Monday, 14 November 2005

Properly attributed quote

Tom Lehrer’s Russian mathematician explaining how to reach the top in that field:
Plagiarise!
Let no-one else’s work evade your eyes
Remember why the good Lord made your eyes
So don’t shade your eyes
But plagiarise, plagiarise, plagiarise!
But be sure always to call it, please, research.

I wrote the other day about my sins as a blogger including my shameless but harmless plagiarism, and cited J K Galbraith as someone from whose writings I like to lift bits. Coincidentally, a day or two later I came across something he wrote which I had missed so I am happy to slip it in here and as a nice change give due credit.
He was writing about the Reaganite idea that if you make the rich richer then the poor will also benefit.
Trickle-down theory: the less than elegant metaphor that if one feeds the horse enough oats, some will pass through to the road for the sparrows."
—John Kenneth Galbraith

16 comments:

Minerva said...

But just remember what the aforementioned Russian mathematician had as a reaction from both Izvestiya and Pravda - 'It stinks'.

Minerva

Tony said...

Well, I'm not responsible:
One man deserves the credit
One man deserves the blame...

Minerva said...

" And Nikolai Ivanovich Petrovsky is his name", she ended with a smug flourish..

Minerva

Tony said...

No dear, Petrovsky wouldn't scan. Lobachevsky
Why is it that even quite intelligent women never get things quite right?

Minerva said...

Ah...but we do know not to use the word 'quite' twice in the same sentence..

What about 'reasonably' or 'vaguely'?



Minerva...

Tony said...

Quite right to draw my attention to a momentary carelessness in repeating a word. Actually I had meant to say fairly intelligent but forgot. This is of course no excuse and I appreciate your courteous correction.
But telling me of other words I might have used is totally unacceptable, suggesting as it does that my vocabulary is not up to the task of finding alternatives; this is a grotesque and gratuitous impertinence which I strongly resent.

Minerva said...

"I am not sure that word means what you think it means."

The Princess Bride.


Minerva

Tony said...

Which word? What are you on about? If I have to read The Princess Bride to find out then forget it; I loathe the Rings/Potter/Narnia kind of twaddle.
Anyway, whatever word you're talking about:
`When I use a word,' Humpty Dumpty said, in rather a scornful tone, `it means just what I choose it to mean -- neither more nor less.'

Minerva said...

Cue my favourite nursery rhyme parody,

Humpty Dumpty sat on a wall,
Humpty Dumpty had a great fall,
Humpty Dumpty didn't get bumped,
Humpty Dumpty bungee jumped...

Minerva

Minerva said...

Oh and is the word 'quote' really acceptable as a noun? I was always taught that 'quote' was only to used as a verb and that the its use as a noun was casual...

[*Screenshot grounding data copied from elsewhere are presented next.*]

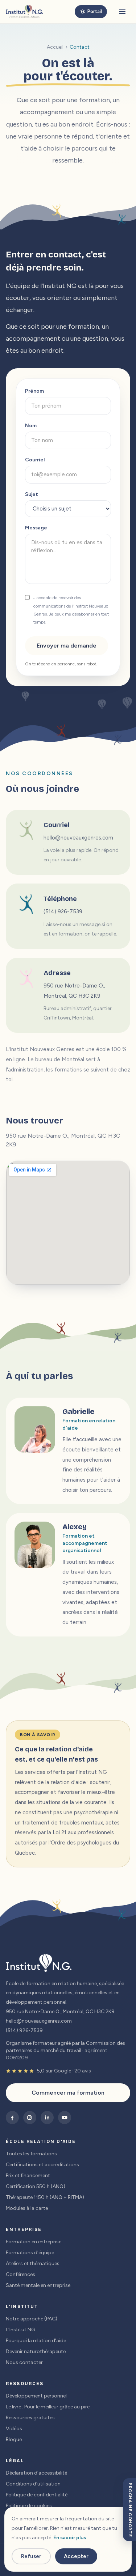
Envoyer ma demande (66, 645)
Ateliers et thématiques (32, 2263)
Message (36, 528)
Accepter (76, 2556)
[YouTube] (64, 2117)
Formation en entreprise (33, 2242)
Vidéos (14, 2428)
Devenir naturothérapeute (36, 2351)
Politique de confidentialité (36, 2495)
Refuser (31, 2556)
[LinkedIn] (47, 2117)
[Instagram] (29, 2117)
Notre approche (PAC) (31, 2319)
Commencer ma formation (68, 2092)
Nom (31, 425)
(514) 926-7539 (63, 911)
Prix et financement (28, 2175)
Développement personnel (36, 2396)
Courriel (35, 460)
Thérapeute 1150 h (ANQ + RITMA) (45, 2197)
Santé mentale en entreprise (38, 2285)
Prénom (34, 391)
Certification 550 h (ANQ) (35, 2186)
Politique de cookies (29, 2506)
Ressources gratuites (30, 2418)
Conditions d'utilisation (33, 2484)
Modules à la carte (27, 2208)
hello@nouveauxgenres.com (78, 837)
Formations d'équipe (30, 2253)
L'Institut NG (20, 2330)
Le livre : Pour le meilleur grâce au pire (48, 2407)
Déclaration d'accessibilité (36, 2473)
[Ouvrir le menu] (122, 12)
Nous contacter (24, 2362)
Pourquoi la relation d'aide (36, 2340)
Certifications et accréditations (42, 2165)
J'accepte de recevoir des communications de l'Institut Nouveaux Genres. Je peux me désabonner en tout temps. (71, 610)
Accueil (55, 47)
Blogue (14, 2439)
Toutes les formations (31, 2154)
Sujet (31, 494)
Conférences (20, 2274)
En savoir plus (69, 2538)
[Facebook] (12, 2117)
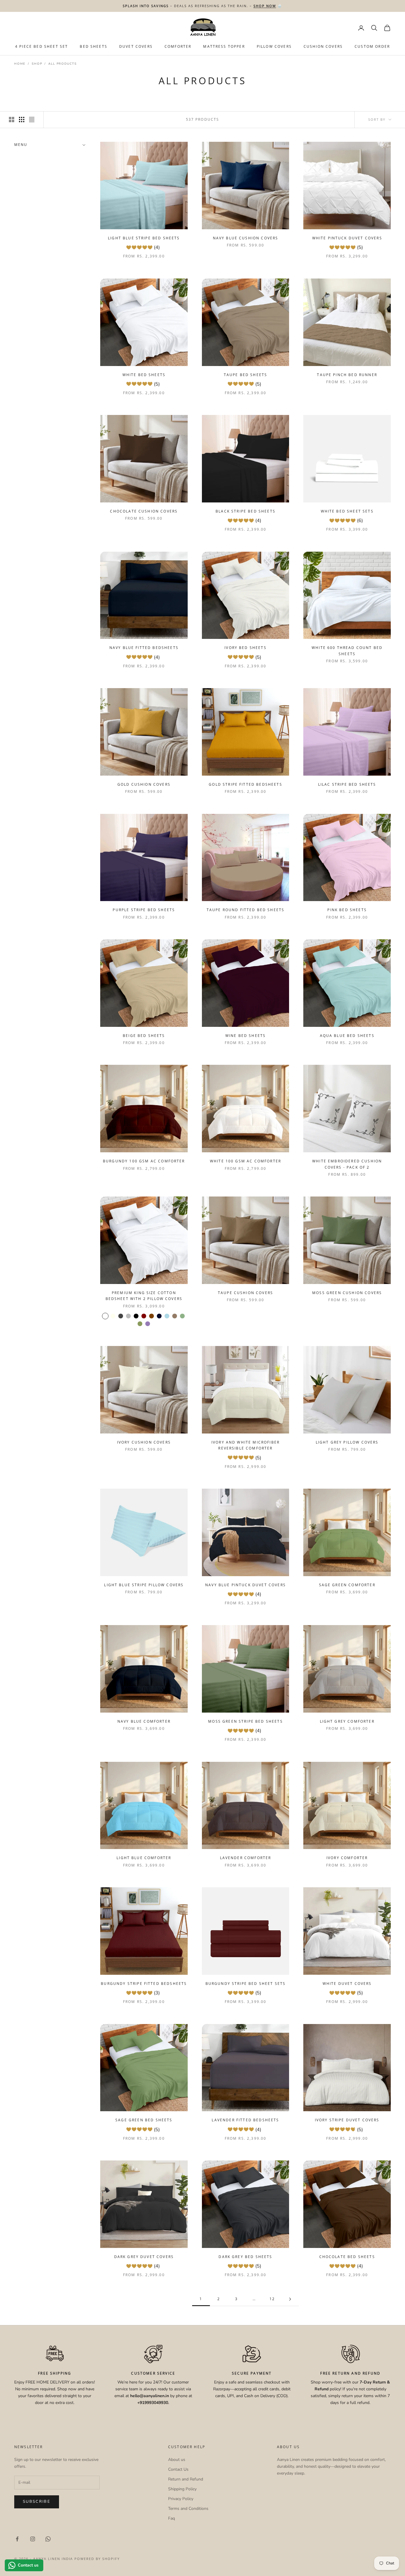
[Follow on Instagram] (33, 2539)
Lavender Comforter (245, 1857)
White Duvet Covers (347, 1983)
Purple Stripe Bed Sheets (144, 909)
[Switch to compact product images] (31, 120)
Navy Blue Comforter (143, 1721)
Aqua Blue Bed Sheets (347, 1035)
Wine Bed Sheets (245, 1035)
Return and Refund (185, 2479)
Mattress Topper (224, 46)
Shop (37, 64)
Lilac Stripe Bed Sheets (347, 784)
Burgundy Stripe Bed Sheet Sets (245, 1983)
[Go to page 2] (290, 2299)
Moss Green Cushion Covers (347, 1292)
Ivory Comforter (347, 1857)
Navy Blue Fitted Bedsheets (143, 647)
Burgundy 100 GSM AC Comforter (144, 1161)
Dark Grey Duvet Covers (144, 2256)
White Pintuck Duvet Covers (347, 238)
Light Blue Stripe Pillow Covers (144, 1584)
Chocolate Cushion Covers (144, 511)
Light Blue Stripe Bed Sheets (144, 238)
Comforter (178, 46)
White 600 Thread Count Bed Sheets (347, 650)
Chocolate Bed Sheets (347, 2256)
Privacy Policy (180, 2499)
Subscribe (36, 2501)
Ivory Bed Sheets (245, 647)
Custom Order (372, 46)
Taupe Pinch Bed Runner (347, 374)
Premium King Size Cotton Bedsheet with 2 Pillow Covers (144, 1295)
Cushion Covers (323, 46)
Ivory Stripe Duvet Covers (347, 2119)
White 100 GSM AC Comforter (245, 1161)
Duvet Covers (136, 46)
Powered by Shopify (97, 2558)
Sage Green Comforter (347, 1584)
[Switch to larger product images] (11, 120)
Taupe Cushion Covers (245, 1292)
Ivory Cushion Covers (144, 1442)
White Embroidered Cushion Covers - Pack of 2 (347, 1164)
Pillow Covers (274, 46)
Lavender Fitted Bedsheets (245, 2119)
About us (176, 2459)
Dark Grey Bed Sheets (245, 2256)
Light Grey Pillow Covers (347, 1442)
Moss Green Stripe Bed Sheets (245, 1721)
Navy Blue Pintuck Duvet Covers (245, 1584)
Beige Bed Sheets (144, 1035)
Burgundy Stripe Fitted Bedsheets (144, 1983)
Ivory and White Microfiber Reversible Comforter (245, 1445)
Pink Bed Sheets (346, 909)
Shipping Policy (182, 2489)
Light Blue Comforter (144, 1857)
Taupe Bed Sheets (245, 374)
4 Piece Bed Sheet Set (41, 46)
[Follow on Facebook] (17, 2539)
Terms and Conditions (188, 2508)
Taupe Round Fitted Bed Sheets (246, 909)
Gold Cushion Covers (143, 784)
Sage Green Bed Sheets (143, 2119)
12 (272, 2298)
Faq (171, 2518)
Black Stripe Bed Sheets (245, 511)
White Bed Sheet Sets (347, 511)
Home (19, 64)
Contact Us (178, 2469)
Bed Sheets (93, 46)
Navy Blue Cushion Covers (245, 238)
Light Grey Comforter (347, 1721)
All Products (62, 64)
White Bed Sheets (144, 374)
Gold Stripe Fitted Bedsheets (245, 784)
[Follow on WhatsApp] (48, 2539)
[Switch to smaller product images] (21, 120)
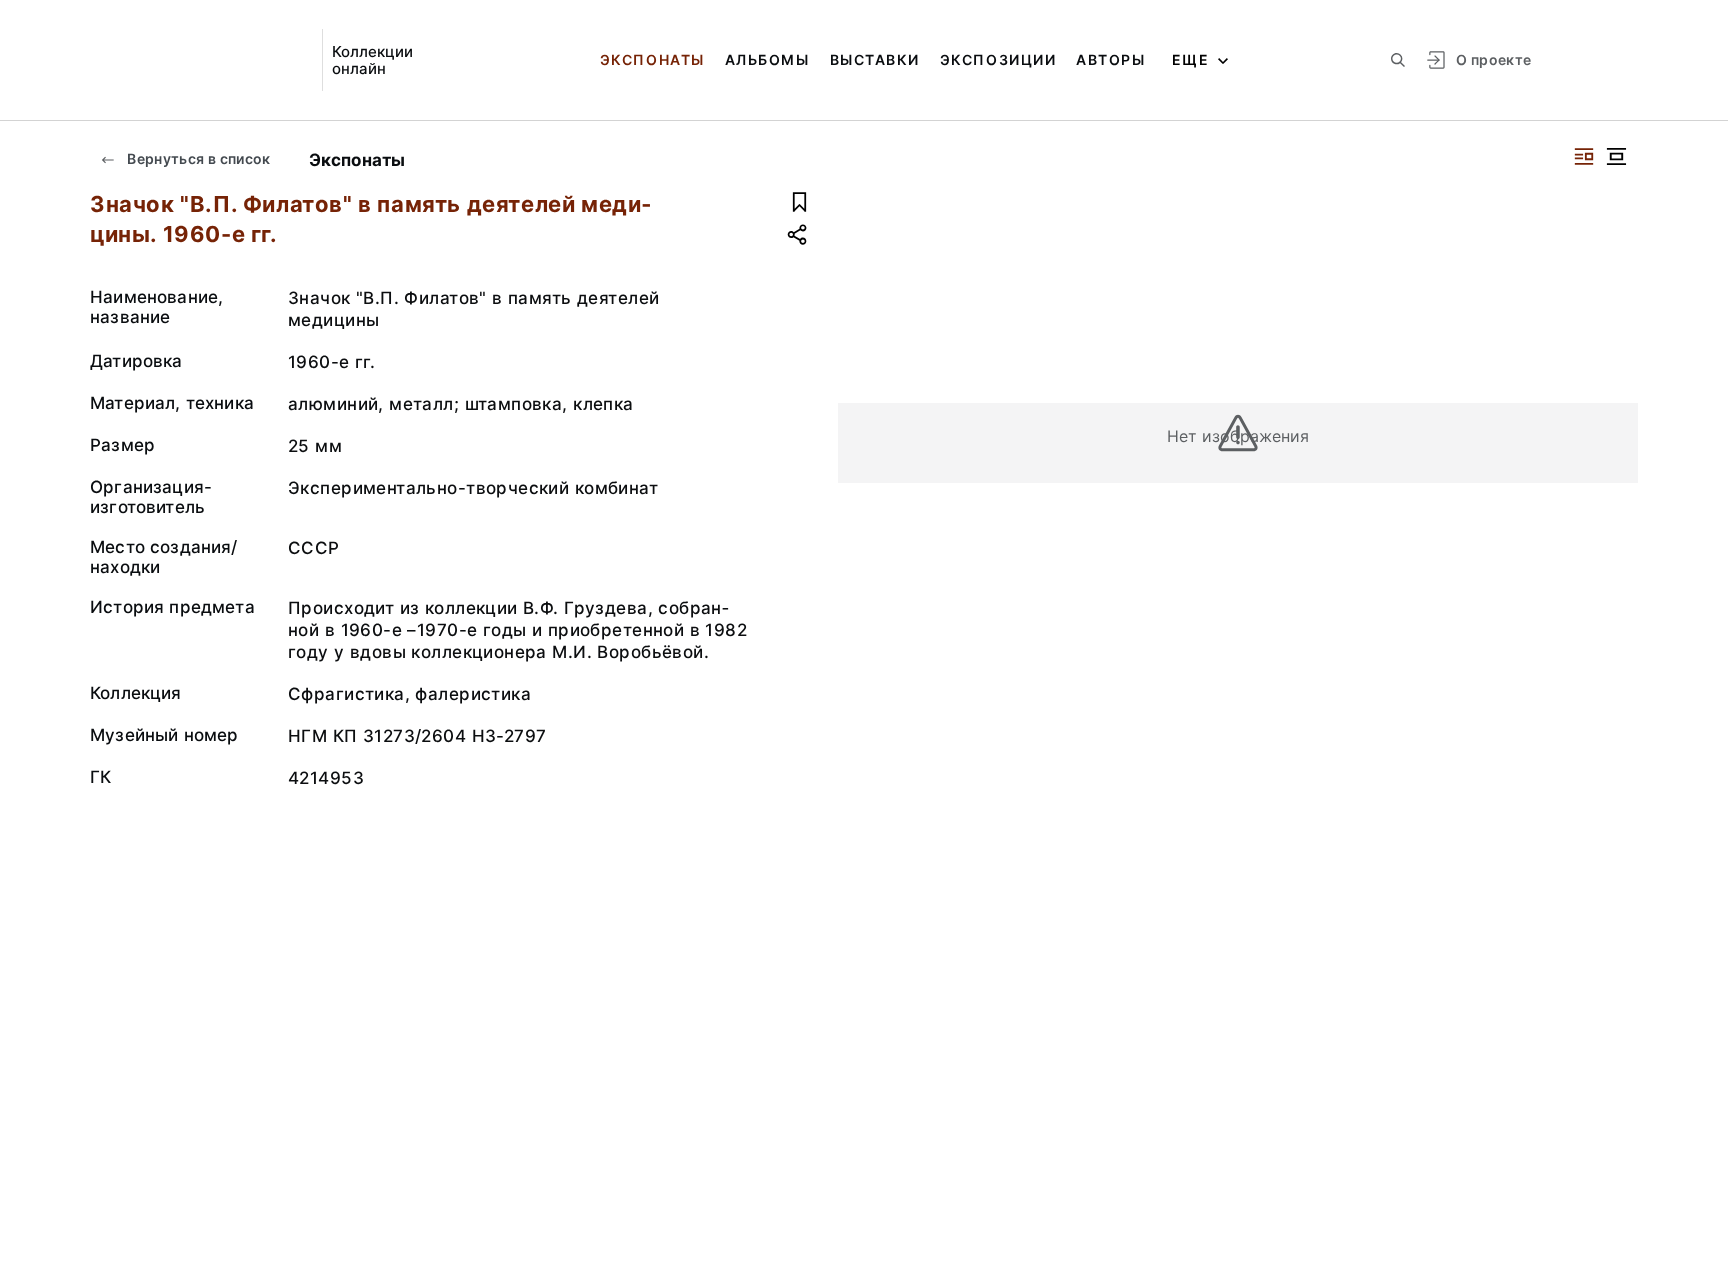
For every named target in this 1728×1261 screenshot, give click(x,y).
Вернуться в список (197, 158)
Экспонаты (652, 59)
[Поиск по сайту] (1398, 60)
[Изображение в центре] (1616, 156)
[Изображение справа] (1584, 156)
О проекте (1493, 59)
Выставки (875, 59)
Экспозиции (998, 59)
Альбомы (767, 59)
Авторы (1110, 59)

I see a dictionary agrees with me...

Usage Note: People have been using the noun quote as a truncation of quotation for over 100 years, and its use in less formal contexts is widespread today. Language critics have objected to this usage, however, as unduly journalistic or breezy. As such, it is best avoided in more formal situations. The Usage Panel, at least, shows more tolerance for the word as the informality of the situation increases. Thus, only 38 percent of Panelists accept the example He began the chapter with a quote from the Bible, but the percentage rises to 53 when the source of the quotation is less serious: He lightened up his talk by throwing in quotes from Marx Brothers movies

Source: dictionary.com

Minerva

Tony said...

Minerva:
1. Please stop putting line spaces in comments; it makes them look so untidy. Pretty please.
2. Nursery rhymes. My favourite is the one about what really happened to Little Miss Muffet, but it's not suitable for publication here.
3. When someone says "I was always taught that.." you know that (a) they weren't and (b) what follows is utter rubbish. The use of quote for quotation is perfectly OK in formal or demotic mode: I know of no authority which supports your contention.
And another thing: why cite dictionary.com? It's an American site, for God's sake, and therefore of no interest to us.

Tony said...

Min:
I am greatly disappointed by your total lack of prurient curiosity. You are not the woman I took you for.

Minerva said...

*sigh*
So you like predictable women do you? Alright then Tony, what IS the rhyme about Little Miss Muffet?
Oh, and about the supremely patronising quotation remark on my blog, when are YOU going to learn?

Tony said...

Min: You're so lovely when you're angry!
I shan't tell you the rhyme, so there.

Minerva said...

I cannot tell you how much fun you add to my life Tony - I am SO glad I met you, and even happier that Ann married you...
(No gap here, no no, that wouldn't be allowed on this blog and I have remembered)
Minerva

Tony said...

So glad you are well now, Minerva, and your friends still commenting on your blog even if it is no longer live.
I miss exchanges like this.
And I never did tell you the rhyme about Little Miss Muffet.